The pleasure many found recently in watching a Nazi get punched is an entirely positive, healthy sign. It’s not a sign of political understanding of any great depth, but it does tell us people’s hearts are in the right place. That does not mean, however, that those who find all individual violence truly abhorrent are wrong or would not support a greater struggle against fascism. As I said above, it is merely a matter of personal morality, and does not necessarily have political implications. It is only when someone actively seeks to support such an individual that we enter the political realm once more.

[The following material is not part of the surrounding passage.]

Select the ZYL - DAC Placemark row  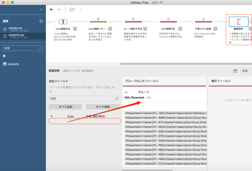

In any case, it is entirely too easy to get caught up in questions of individual punchworthiness. The vile Nazi who got punched in the face was certainly scum; but what is he compared to a liberal President who has killed tens of thousands of people with bombs, including citizens of his own country? Or a conservative President who has killed a million after using lies to illegally invade a country? What about this supporter, or that collaborator – and so on? Such debates inevitably become moralistic, missing the greater systemic issues at hand.
People often cite World War II when it comes to punching Nazis, but wars are not won by individuals punching Nazis in the face. They are won by armies. And revolutions are won by the organized masses of the people. Every great political transformation is won through power.
Is it OK to punch a Nazi? The answer to your question is ORGANIZE.